Wordle, the daily five-letter guessing game, has taken the world by storm. People everywhere have been raving and sharing their love for the game, but some are skeptical after its recent acquisition by the New York Times. We ventured out to ask the USC community one question: what do you think about Wordle?
Every day at midnight, the new daily Wordle drops and users rush to figure it out. Six guesses, five letters, one word — and a whole lot of fun.
NATHAN QUEZADA: I play it, like as soon as I notice it’s midnight.
SAVANNAH MARTIN: All my friends and I will send it in like, a group chat every morning.
TOLOU SHAMS: When I wake up in the morning, I try and do it.
ROHAN KALRA: I like playing it because there’s like a level of or an aspect of competition. Like with my friends, like who did it? How many tries did it take?
Software engineer Josh Wardle introduced the world to Wordle in October, but it took a little bit to pick up steam. In November, just 90 people played.
But once the Internet started buzzing about Wordle, users everywhere were curious to see what the hype was all about. Marc Tracy, a media reporter for the New York Times, was one of these users.
MARC TRACY: This is what it is and this is the phenomenon. I visited it and was immediately hooked.
It’s been a quick rise for Wordle. Last month, The Times bought the game and, last week, it was moved onto its website. But some Wordle users are concerned that this move will take the fun out of the game. Economics major Jimmy Jay Chassi shares these worries.
JIMMY JAY CHASSI: It won’t be the same. Nobody, I don’t think people will use it. I mean, especially if they keep it at one like one, like one word a day. I can see them putting like, an ad-block and you having to get a subscription with the New York Times. So yeah, I mean, I think if they do add like, a paid monetized feature to it, less people will use it.
So far, the Times has not announced that the company will monetize the game. Tracy sees both sides of the coin.
TRACY: If you put it behind the paywall, then it’s enough of a daily habit for them that they’ll buy the subscription. And then you have another subscriber and isn’t that great? Or rather, do we want Wordle to be free, you know, bringing people to the site who are not subscribers?
The Times wants people to visit its homepage many times a day.

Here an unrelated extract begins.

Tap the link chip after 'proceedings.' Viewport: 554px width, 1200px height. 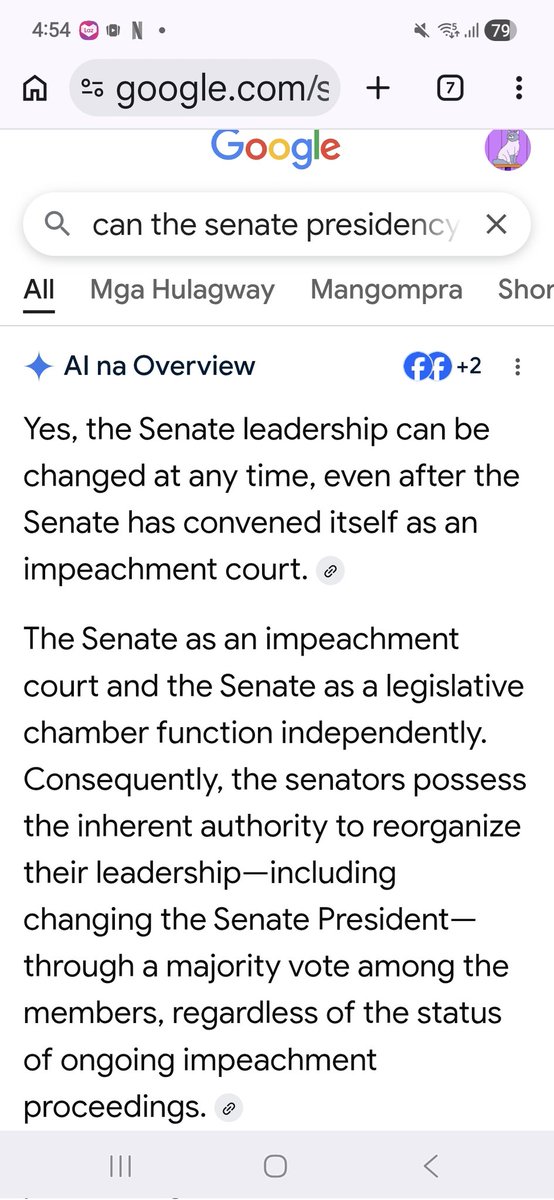[x=229, y=1108]
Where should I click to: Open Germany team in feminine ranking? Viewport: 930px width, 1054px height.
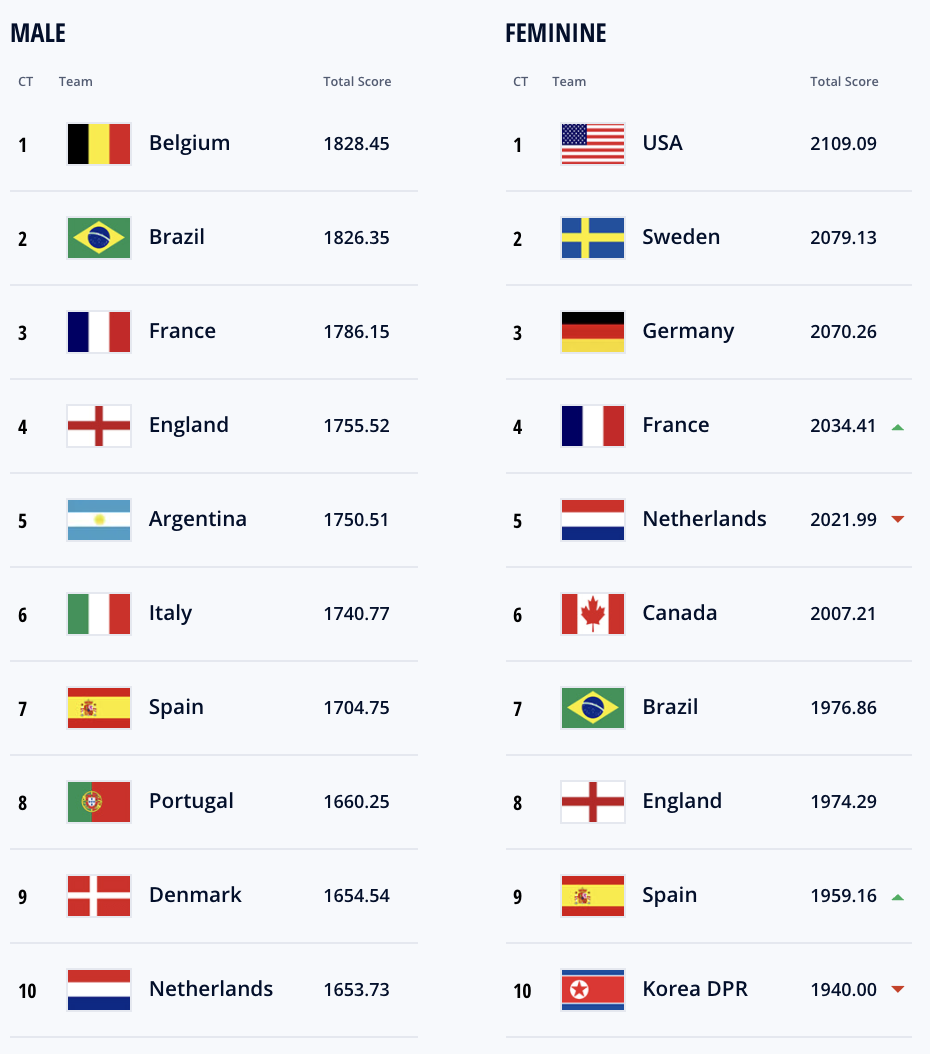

But Wordle could provide a workaround, Tracy says.
TRACY: If there’s a site that has X number of people visiting it exactly once a day in today’s internet, that’s incredibly successful. That’s like unimaginably successful, almost.
What tomorrow holds for Wordle is uncertain, but one thing is for sure. Today, all users have to focus on is guessing the right word.
For some, Wordle is much more simple. And it can be a bonding experience.
Just ask assistant professor linguistics Zuzanna Fuchs. She narrows the word down using vowels and her knowledge of phonotactics, but then makes sure to share her results.
ZUZANNA FUCHS: I play it every evening with my partner and we enjoy it. And then I usually send my results to at least two other friends who have also been playing regularly.
It’s the same for Tracy.
TRACY: I play Wordle every day and then text my mom. Like, you know, the the grid…
Wordle has even won over the skeptics, like USC student Kaitlin Quain.
KAITLIN QUAIN: When my roommate first told me about it, I was like, I will not be playing Wordle with you, but now I’m addicted to it, so…
Kaitlin, trust us… you are not alone. So if you’re listening to this, pull out your phone or laptop and see if you can figure out today’s word. Maybe even if you can guess it before your friends.